A Not-So-Rapid Transit Extension

According to Webster's dictionary, an alewife is a small North American fish, resembling a shad, or a woman who operates an ale house. In Massachusetts, however, Alewife is also the name of a parkway running through the western part of Somerville. That's where the Metropolitan Boston Transit Authority (MBTA) is going to extend the Red Line from Harvard Square by 1982 or 1983, if everything goes according to schedule. Lucky for the Class of '82, things won't be too bad in the Square until March or April, when the heavy construction is scheduled to begin. But just wait until the Class of '83 arrives...

Like any other big construction project, the subway extension promises to be a big mess--"five miserable years of it," as officials in the Harvard Planning Office predict. But Harvard has its own committee to coordinate plans with the MBTA, and even though most Harvard students won't be riding the RedLine to Alewife, this process will have a big effect on their lives.

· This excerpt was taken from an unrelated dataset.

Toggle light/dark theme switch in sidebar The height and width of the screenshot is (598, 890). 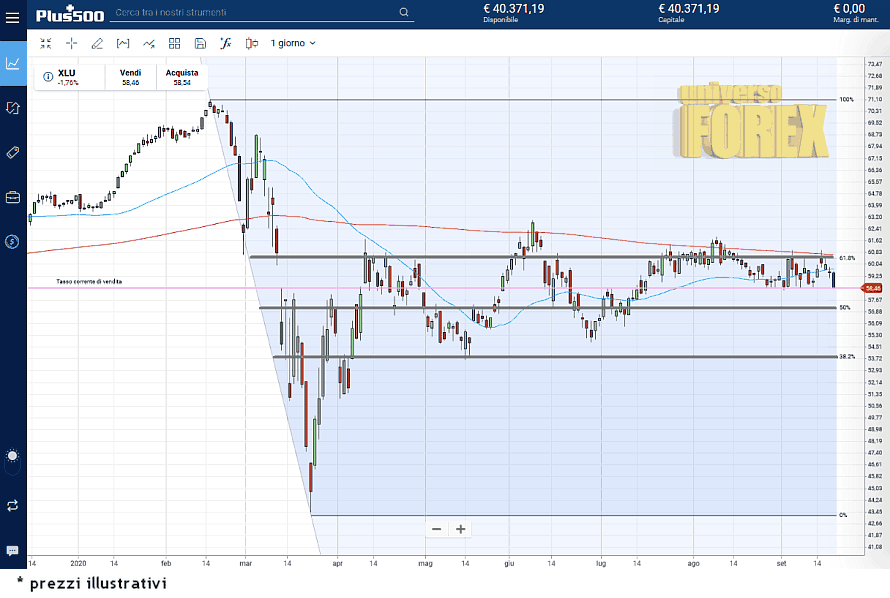point(13,456)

Right now, the Square isn't exactly ghosttown USA. In fact, any football game at Harvard stadium on your basic autumnal Saturday brings people in from all over. The businessmen thrive on the crowds who cram into the various muffin/coffee shops, shoe stores, chic boutiques and bookstores. Although the next five years will be painful, the merchants also are looking forward to the Square's new facade.

When it's all over, the sidewalks in both the Brattle Square area and on Massachusetts Avenue will be expanded to almost twice their normal size--providing more room for the street musicians as well as pedestrians. The plan is to push all the traffic lanes into the center, thus widening out space along the street In addition. changes will be noted at the regular kiosk stop. The architects, Skidmore, Owings and Merrill, have come up with a snazzy-looking station that overall resembles the fifth floor of Macy's on a slow day. The old entrance at the kiosk will be completely converted into a newsstand, and the new entrances will be at the Square, Church Street. Facilities will include a special elevator for the handicapped at all station stops.

The majority of the construction work in Harvard Square will take place underground, and two traffic lanes will remain in use the whole time. The tunneling work will go above ground only at one point--at the intersection of Mass Ave and Garden Street. The tunneling will begin sometime in March, Supratik Bose, chairman of the Harvard committee which is working with the MBTA, says.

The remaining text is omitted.